Market report: Friday close
Stagecoach's earnings from South West Trains are set to slump by about 70% after the Government demanded the company double its excess profits payments to the Treasury.
After it was announced that it had retained London's busiest commuter service in and out of Waterloo for another 10 years, Stagecoach, off 2¾p at 126p, said it expects to make annual operating profits from SWT of between £15m and £20m, after paying back £1.19bn to the Treasury over the life of the franchise.
That is compared with SWT's retained profits last year of £59m after a payment of £66m to the Treasury.
Stagecoach finance director Martin Griffiths admitted that the Department for Transport had played hard ball as it looked at competing bids from Arriva, FirstGroup and National Express with Hong Kong's MTR.
'We have had two hard weeks of negotiation,' he said. 'It was very competitive.'
Shares in Stagecoach have risen 20% in recent weeks on hopes of a new SWT deal. However, Panmure Gordon, which estimates the franchise could add £150m to the firm's value, downgraded the shares to hold, but raised its target 10p to 135p. Investec kept its buy recommendation, focusing on the prospects for cash returns to shareholders.
The FTSE 100 index was under pressure, falling 74.4 to 5822.3 in the wake of an 80-point loss on the Dow yesterday, which wobbled on fears of slowdown in the US economy.
Wm Morrison, tumbling 7¼p to 244¼p, led the Footsie fallers, reversing yesterday's stellar rally, in which the shares climbed to their highest since the company bought Safeway two-and -a-half years ago. Brokers have since sounded a note of caution.

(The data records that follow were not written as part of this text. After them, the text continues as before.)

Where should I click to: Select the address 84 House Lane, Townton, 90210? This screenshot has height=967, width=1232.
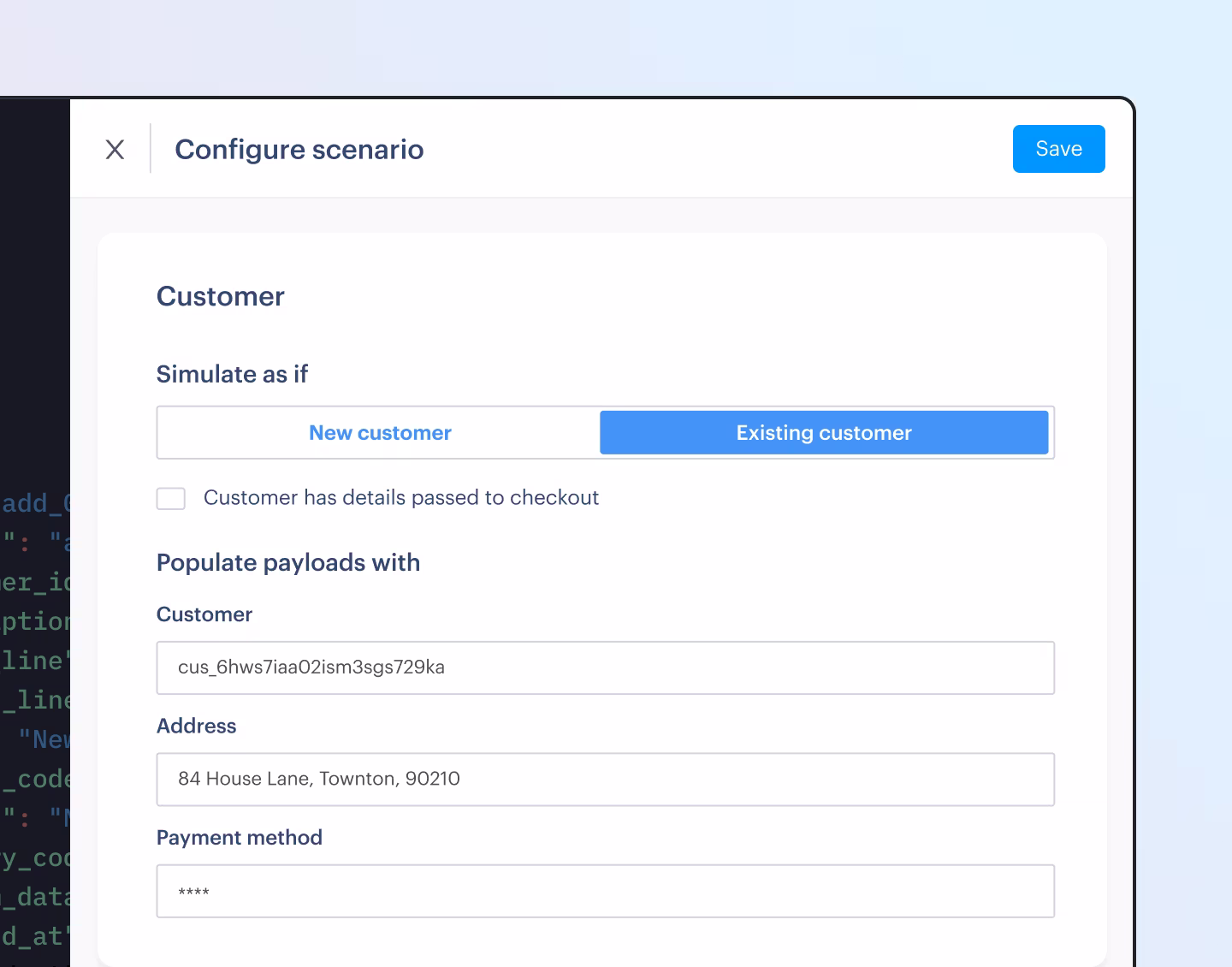coord(317,779)
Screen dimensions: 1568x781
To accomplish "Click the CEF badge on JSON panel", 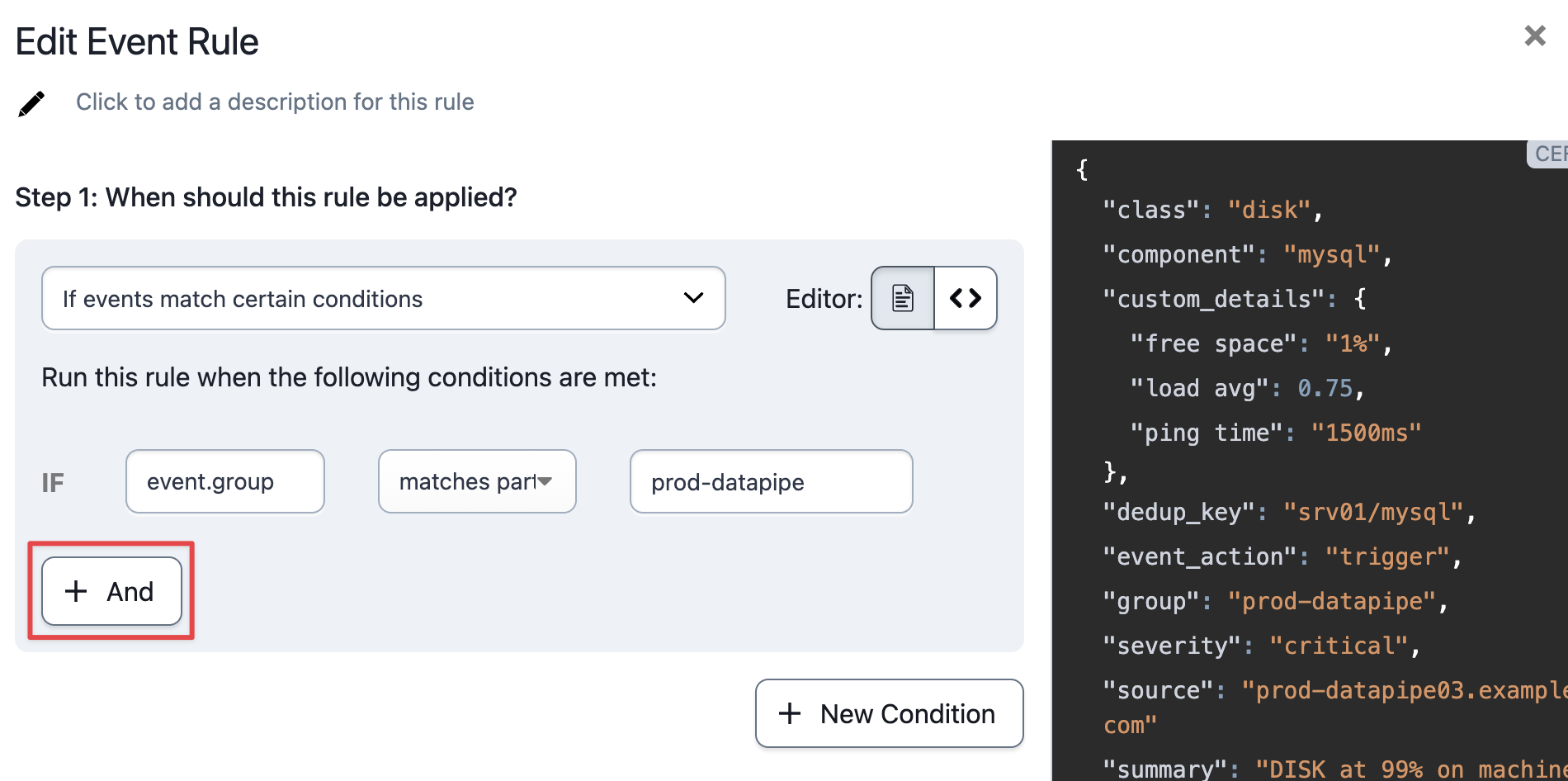I will click(1548, 154).
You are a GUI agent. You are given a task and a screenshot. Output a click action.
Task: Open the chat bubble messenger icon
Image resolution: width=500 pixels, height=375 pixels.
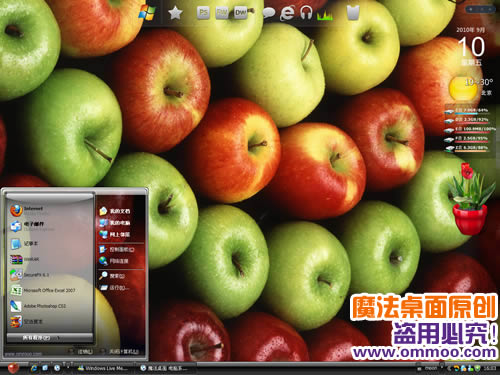(269, 13)
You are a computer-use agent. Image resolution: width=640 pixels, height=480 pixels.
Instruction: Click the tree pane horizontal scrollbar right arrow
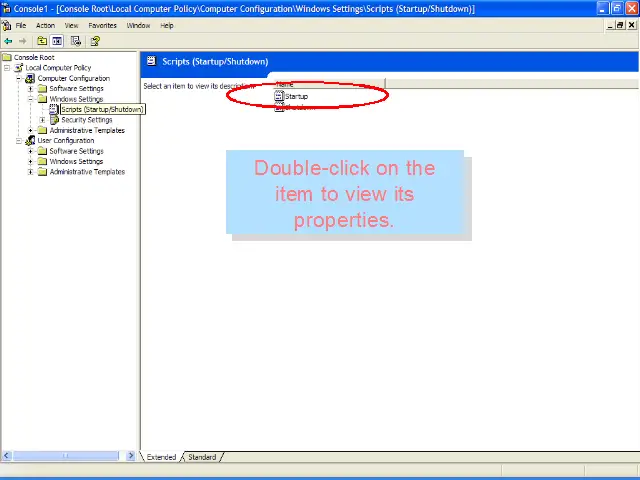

Kepler, Teather & Greenwood Merrion says Morrison, while improving, still looks expensive. It has a target of 187p. Morrison may be ahead of its targets, but 'much remains to be done', it says. Panmure agrees and has a sell recommendation with a 150p target.
Sainsbury's shares have also risen too far, says Panmure, which has a target of 320p and a sell recommendation. The shares fell 5¼p to 381¾p.
Carphone Warehouse is limbering up for an assault on the high-growth US mobile phones market. The firm is understood to be planning stores in New York in a joint venture with US electronics retailer Best Buy.
Even though the US has proved a tricky market for UK companies to break into, the retailer hopes the quality of the advice it doles out to customers and the fact that, unlike most existing US mobile phone retailers it offers contracts with a choice of operators, will give it the edge. However, the shares eased 3p to 303p.
Rolls-Royce was down 9¾p at 442p despite news the US will fund a back-up engine for Lockheed Martin's Joint Strike Fighter, which will be made by the UK company and General Electric.
British Energy has been under pressure all week and fell a further 9p to 559½p today. But Collins Stewart analyst Lakis Athanasiou, who a fortnight ago predicted the recent dive in the stock, says the sell-off is overdone.
He has revised his target down to 630p from 670p but rates the stock a buy, not least because of the chances of a 57p dividend for this year, the first payout since near-bankruptcy four years ago.
Transense Technologies soared 4p to 75p after signing a licensing deal with US automotive industry supplier Lear over its batteryless tyre-pressure monitoring system. Company sources claimed the deal could be worth $20m (£10.5m) a year in royalties. Argentina-focused copper and silver miner Alexander Mining rose ¾p to 22¾p on the back of a bullish interim statement.
PetroCeltic fell 1¼p to 13.50p amid rumours that it has drilled a dry well. However, industry sources suggested that the firm, which has operations offshore Ireland, in North Africa and Italy, may have in fact struck oil.